• [REQUIREMENT] Return every line of the entries below that contains the word "label".

• [Entries on where items appear]
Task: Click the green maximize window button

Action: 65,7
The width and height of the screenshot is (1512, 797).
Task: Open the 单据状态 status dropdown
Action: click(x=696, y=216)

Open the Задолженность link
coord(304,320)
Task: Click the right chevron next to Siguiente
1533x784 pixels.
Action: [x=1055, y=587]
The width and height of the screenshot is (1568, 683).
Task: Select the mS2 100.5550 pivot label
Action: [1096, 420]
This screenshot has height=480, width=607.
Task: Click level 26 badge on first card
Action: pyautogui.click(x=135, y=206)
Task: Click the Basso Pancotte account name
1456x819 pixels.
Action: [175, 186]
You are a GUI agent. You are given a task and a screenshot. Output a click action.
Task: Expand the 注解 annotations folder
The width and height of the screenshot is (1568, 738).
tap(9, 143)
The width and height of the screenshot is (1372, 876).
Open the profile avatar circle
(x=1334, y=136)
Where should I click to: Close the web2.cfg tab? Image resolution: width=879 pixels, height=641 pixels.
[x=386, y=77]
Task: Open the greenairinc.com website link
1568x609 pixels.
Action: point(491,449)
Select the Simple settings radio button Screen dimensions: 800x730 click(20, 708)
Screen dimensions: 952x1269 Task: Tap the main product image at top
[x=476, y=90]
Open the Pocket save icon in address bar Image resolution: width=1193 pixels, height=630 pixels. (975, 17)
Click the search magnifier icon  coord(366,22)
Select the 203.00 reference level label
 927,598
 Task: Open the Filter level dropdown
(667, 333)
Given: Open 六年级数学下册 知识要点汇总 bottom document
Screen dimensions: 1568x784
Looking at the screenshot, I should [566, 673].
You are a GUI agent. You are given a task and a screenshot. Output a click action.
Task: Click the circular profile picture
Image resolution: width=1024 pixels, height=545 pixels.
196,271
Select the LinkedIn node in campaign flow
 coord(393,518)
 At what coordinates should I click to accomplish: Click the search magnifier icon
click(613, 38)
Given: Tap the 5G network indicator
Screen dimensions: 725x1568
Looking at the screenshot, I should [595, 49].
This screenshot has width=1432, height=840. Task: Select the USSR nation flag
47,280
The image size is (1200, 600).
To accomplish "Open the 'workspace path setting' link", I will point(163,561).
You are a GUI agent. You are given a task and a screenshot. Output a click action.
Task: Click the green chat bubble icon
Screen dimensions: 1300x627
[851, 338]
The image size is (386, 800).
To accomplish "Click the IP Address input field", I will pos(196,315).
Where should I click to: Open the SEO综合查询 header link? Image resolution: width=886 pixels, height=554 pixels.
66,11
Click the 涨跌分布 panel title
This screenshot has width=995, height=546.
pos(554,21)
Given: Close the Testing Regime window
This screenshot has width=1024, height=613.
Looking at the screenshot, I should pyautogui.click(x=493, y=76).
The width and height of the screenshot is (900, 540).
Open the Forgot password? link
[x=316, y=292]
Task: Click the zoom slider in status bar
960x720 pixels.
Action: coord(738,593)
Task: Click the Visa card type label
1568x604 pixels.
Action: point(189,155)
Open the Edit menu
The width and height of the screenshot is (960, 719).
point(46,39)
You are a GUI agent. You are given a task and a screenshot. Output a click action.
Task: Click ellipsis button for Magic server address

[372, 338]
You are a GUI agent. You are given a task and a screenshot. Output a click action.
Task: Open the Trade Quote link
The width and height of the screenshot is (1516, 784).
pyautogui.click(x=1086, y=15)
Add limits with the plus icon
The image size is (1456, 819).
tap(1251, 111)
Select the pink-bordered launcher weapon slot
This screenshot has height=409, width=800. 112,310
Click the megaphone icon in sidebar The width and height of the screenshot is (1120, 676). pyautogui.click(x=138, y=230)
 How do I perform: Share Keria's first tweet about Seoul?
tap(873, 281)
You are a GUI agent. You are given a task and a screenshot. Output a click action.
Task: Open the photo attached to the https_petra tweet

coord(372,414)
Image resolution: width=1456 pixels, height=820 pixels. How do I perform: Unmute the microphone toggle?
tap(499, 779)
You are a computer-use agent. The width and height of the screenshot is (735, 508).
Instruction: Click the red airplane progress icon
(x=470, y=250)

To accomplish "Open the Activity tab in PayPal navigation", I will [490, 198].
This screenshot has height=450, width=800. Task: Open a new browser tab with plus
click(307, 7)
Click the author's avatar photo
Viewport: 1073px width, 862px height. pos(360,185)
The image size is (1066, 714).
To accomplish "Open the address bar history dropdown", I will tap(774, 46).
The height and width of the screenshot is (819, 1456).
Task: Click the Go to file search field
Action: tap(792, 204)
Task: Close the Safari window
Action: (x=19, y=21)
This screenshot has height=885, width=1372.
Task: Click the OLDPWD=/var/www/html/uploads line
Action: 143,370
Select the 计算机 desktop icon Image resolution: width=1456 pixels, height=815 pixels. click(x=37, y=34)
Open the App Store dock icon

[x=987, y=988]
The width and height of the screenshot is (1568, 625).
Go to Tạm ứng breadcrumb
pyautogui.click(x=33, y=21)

• [RESPONSE]
Task: Select the mS2 100.5550 pivot label
Select the 203.00 reference level label
Task: Click the Visa card type label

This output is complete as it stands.